Design a good schema
Watch the following expert interview for an to learn about schema design:
We're in the process of migrating this content. Check back soon.
Exercises
Putting time into identifying the correct timestamp and the value of individual dimensions (attributes and measures) will pay dividends later on. Armed with your learn-druid environment, it's time to take a look at some notebooks that cover functionality you need to be familiar with as you go iterate through different table schemas.
Time functions
The time functions in Druid are particularly important to grasp and understand:
- Every row in a table in Druid has a time column.
- The time column is distinct from all other dimensions that a row might contain
- It represents the timestamp when an event in your data occurred.
- It's used at ingestion time to partition your data before it is distributed, and it's used at query time to plan queries and to parallelise them.
-
Open JupyterLab in your learn-druid environment.
-
Under the ingestion section, we recommend that you run through these notebooks:
- Batch ingestion (local | source) - it covers the basics of ingestion, including how to specify the columns that you choose to ingest into your table.
- Data types (local | source) - this will familiarise you with how data is stored inside a table.

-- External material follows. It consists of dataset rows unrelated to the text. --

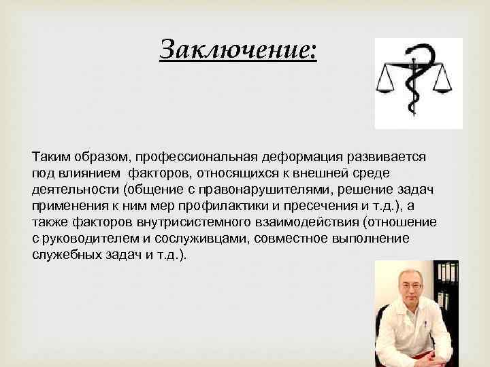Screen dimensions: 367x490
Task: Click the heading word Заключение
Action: (238, 49)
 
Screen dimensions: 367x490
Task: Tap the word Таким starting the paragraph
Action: (49, 156)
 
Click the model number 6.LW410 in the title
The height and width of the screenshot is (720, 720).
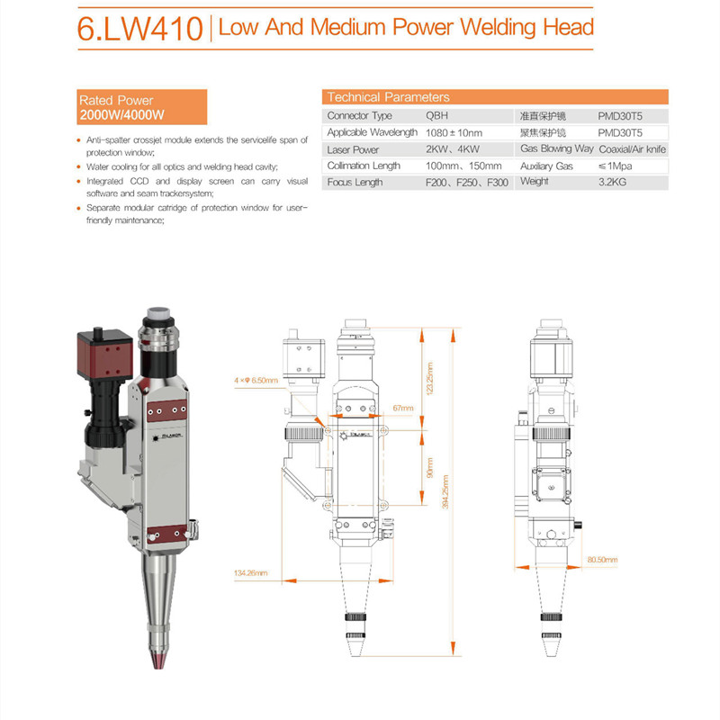140,30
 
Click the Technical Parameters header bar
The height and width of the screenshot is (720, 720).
494,97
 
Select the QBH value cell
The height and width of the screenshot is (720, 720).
436,116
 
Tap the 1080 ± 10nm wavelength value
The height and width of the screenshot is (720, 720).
454,132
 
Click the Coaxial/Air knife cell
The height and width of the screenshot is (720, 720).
632,149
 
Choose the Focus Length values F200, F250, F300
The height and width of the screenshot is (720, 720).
466,183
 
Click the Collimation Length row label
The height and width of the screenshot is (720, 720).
364,166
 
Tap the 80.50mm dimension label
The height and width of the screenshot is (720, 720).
601,560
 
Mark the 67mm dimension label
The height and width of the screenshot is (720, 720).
402,408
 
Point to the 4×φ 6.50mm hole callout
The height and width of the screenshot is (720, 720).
256,381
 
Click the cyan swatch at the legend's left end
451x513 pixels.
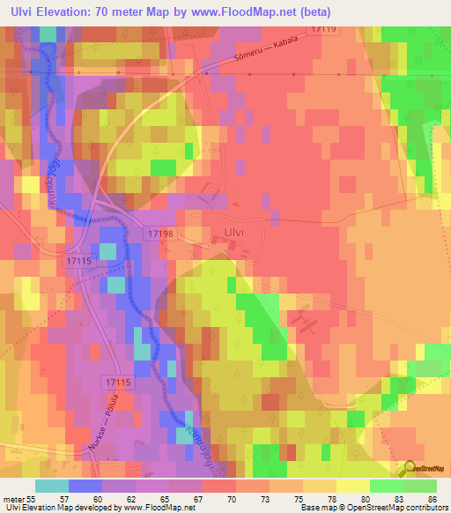tap(51, 486)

- Datetime functions (local | source) to learn how to work with the time column, arguably the most important column in any table in Druid. In the query section, take time to run through this notebook:
- NULL values (local | source) to round out your knowledge.
Deciding which incoming datetime column to be your timestamp in Druid is a critical part of your role as a data engineer working with Druid. When you've finished the notebooks, you may want to apply what you've learned about the date and time functions to some of your own data.